CPM’s AP meet an exercise in soul-searching
The just-concluded meeting of it Extended Central Committee (ECC) here has been an exercise in soul-searching for the Communist Party of India (Marxist) even as its heart (West Bengal) is bleeding.
More than anything else, the entire thrust of the four-day session was on saving the “heart” and, as one senior leader put it, the skin (Kerala) of the party.
An adverse outcome in West Bengal and Kerala, where crucial elections to the Assemblies are due in 2011, would spell a certain doom for the CPM in the country as a whole. Hence, the party devoted most of the time during the four days to a “serious and widespread” discussion on West Bengal and Kerala affairs.
In fact, a separate four-page resolution was passed by the ECC on the two states on the steps needed to be taken for “re-forging” links with people and thwarting the attempts of “reactionary forces” to wrest power from the Left.

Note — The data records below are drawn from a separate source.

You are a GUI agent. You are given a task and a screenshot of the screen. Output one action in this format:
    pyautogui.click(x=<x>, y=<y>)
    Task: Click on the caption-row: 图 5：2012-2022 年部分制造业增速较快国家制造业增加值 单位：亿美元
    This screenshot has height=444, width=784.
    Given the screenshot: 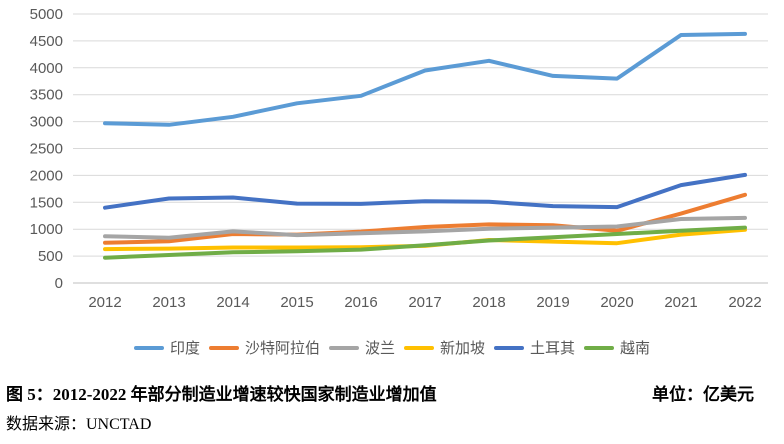 What is the action you would take?
    pyautogui.click(x=380, y=392)
    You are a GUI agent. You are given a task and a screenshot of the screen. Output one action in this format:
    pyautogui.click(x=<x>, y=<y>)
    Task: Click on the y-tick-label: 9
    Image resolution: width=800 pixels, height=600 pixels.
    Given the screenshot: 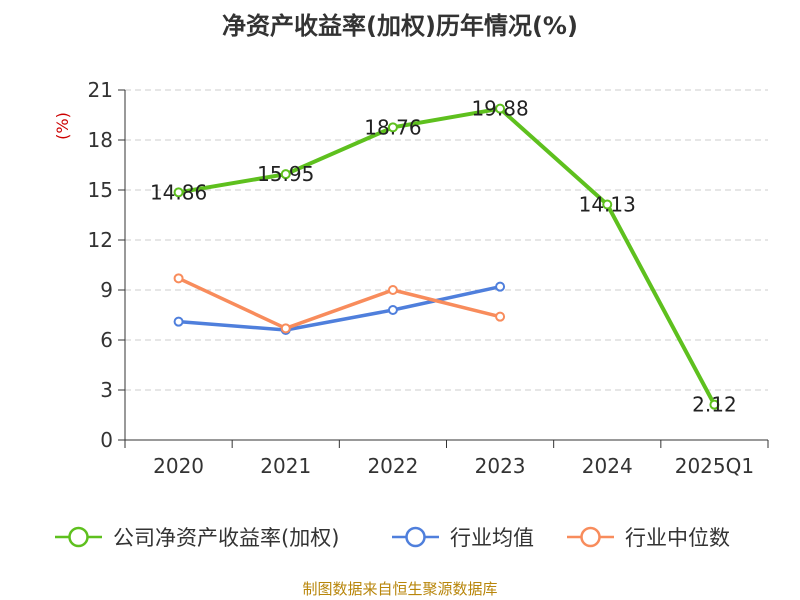 What is the action you would take?
    pyautogui.click(x=106, y=290)
    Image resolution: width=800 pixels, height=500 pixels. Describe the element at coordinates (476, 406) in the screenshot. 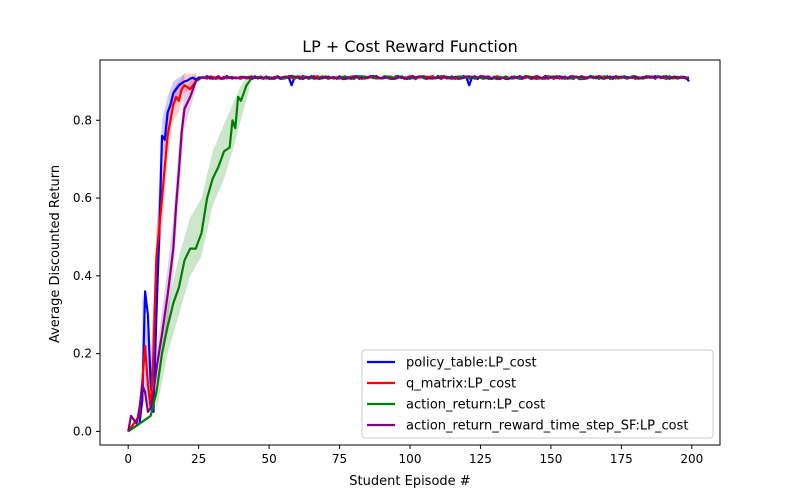

I see `legend-label: action_return:LP_cost` at that location.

The ECC meeting, many presumed, would see CPM general secretary Prakash Karat in the dock for leading the party on the path of decline.
But that did not happen and Mr Karat had the last laugh. He successfully pushed through his agenda and the party rallied behind him, with the dissenting voices falling silent, CPM sources said.
West Bengal chief minister Buddhadeb Bhattacharjee too had a happy outing as he too reportedly did not face much of the (f)ire over the sorry state of affairs in his home state, the sources added.
Mr Buddhadeb skipped both the inaugural and concluding ceremonies of the ECC meeting though he remained in the city for four-days for the closed-door sessions.
The party identified its “shortcomings” in West Bengal which are related to politics, organisation and (state) government.
“Re-forging links with people” by countering the “vilification campaign” of the “reactionary forces” led by “prime enemy” the Trinamool Congress was the panacea that the ECC recommended for the West Bengal unit.
That the CPM is certainly worried about the prospects of losing power after three-and-a-half decades has been reflected in the statements of both Prakash Karat and his politburo colleague Sitaram Yechury, who could not emphatically express confidence over their winning prospects.
“Losing elections is not unnatural. We never look at electoral gains,” Mr Karat maintained while Mr Yechury did not want to “presume” the outcome of West Bengal polls in 2011.
As usual, the 24-page political resolution, adopted by the ECC, was full of rhetoric. Opposing the “neo-liberal economic policies”, fighting the “communal forces”,
combating the Maoists who it feels have “degenerated into anarchic violence”, breaking the “strategic alliance” between India and the US and “stepping up the struggles” for the cause of the common people are the salient features of the political resolution.
Of course, numerous other issues like the international political situation, global economic crisis, climate change, electoral reforms, Centre-state relations, the situation in Jammu and Kashmir, the demand for Telangana and other separate states, “nexus” of big businesses and politics, the prejudicial role being played by the “corporate media”, the “attitude” of regional parties and Left unity also found mention in the political resolution.
The ECC listed 11 “tasks” for the party to regain lost ground with “struggles” on all issues as the central theme. “We discussed the West Bengal and Kerala issues in great detail for two days.
The UPA government's policies and our course of action were also elaborately discussed but most other issues only found general reference,” a senior member of the Central Committee pointed out.
By and large, the CPM feels, the ECC meeting was a success. Incidentally, it was for the first time in the party’s history that such a meeting had been called as the CPM’s national Congress, slated for March 2011, could not be held because of the impending elections in West Bengal and Kerala.